Restringir o uso do rotativo
Outra possibilidade na mesa é limitar o tempo de permanência do consumidor no rotativo, hoje fixado em 30 dias. Ou seja: quando o cliente não paga a totalidade da fatura, ele pode ficar até o vencimento da próxima conta nessa modalidade emergencial. Depois, a instituição financeira deve oferecer uma opção de crédito com juros mais acessíveis para que o valor seja refinanciado.
Essa regra foi estabelecida em 2017, por meio de uma resolução do Conselho Monetário Nacional (CMN), órgão que hoje é formado pelos ministros da Fazenda e do Planejamento e pelo presidente do Banco Central. A ideia, portanto, seria restringir esse período de tempo. Fonte da equipe econômica afirmou que a medida ajuda, mas não resolve o problema.
Limitar o parcelado sem juros
As instituições financeiras alegam que a construção de uma saída para o rotativo passa por algum tipo de restrição às compras parceladas sem juros. Elas são consideradas uma "jabuticaba" do mercado de crédito brasileiro — uma modalidade que só existe por aqui.
A prática ocupou o espaço do cheque pré-datado e hoje é um dos motores do varejo, que é resistente a mudanças. Trata-se, porém, de um benefício cruzado.
— A pessoa que cair no rotativo vai pagar pela suposta venda sem juros. É uma propaganda enganosa — explica a coordenadora do programa de Serviços Financeiros do Instituto Brasileiro de Defesa do Consumidor (Idec), Ione Amorim.
Nesse cenário, chegou-se a discutir a possibilidade de se impor um limite ao número de parcelas, que poderia variar de acordo com o segmento varejista, mas há forte resistência por parte do comércio.
O presidente do Instituto de Desenvolvimento do Varejo (IDV), Jorge Gonçalves Filho, afirma que a redução do parcelado sem juros só será possível se houver uma migração para o parcelado com juros, mas desde que haja taxas mais acessíveis.

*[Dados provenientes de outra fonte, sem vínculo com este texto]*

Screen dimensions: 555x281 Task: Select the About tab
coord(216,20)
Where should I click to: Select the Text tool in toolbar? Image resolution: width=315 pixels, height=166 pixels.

— Se o comerciante tiver condições de oferecer um parcelamento com taxas mais baixas, que caibam no bolso do consumidor, tudo bem — disse o empresário.
Além disso, o segmento exige a redução das cobranças aos lojistas — aquelas que são devidas aos diversos elos da cadeia dos cartões: emissores, bandeiras e adquirentes.
Calibrar a cobrança aos lojistas
Essas cobranças também estão no centro de outra negociação: a possibilidade de se alterar as taxas de intercâmbio — as quais as emissoras de cartão cobram dos lojistas pelo uso do meio de pagamento. Essas taxas fazem parte da MDR.
A ideia seria cobrar taxas mais elevadas em financiamentos mais longos, mas, de acordo com fontes, há resistências dentro do BC. Hoje, não há limite para essa taxa no crédito, o que faz com que os bancos cobrem porcentuais considerados elevados.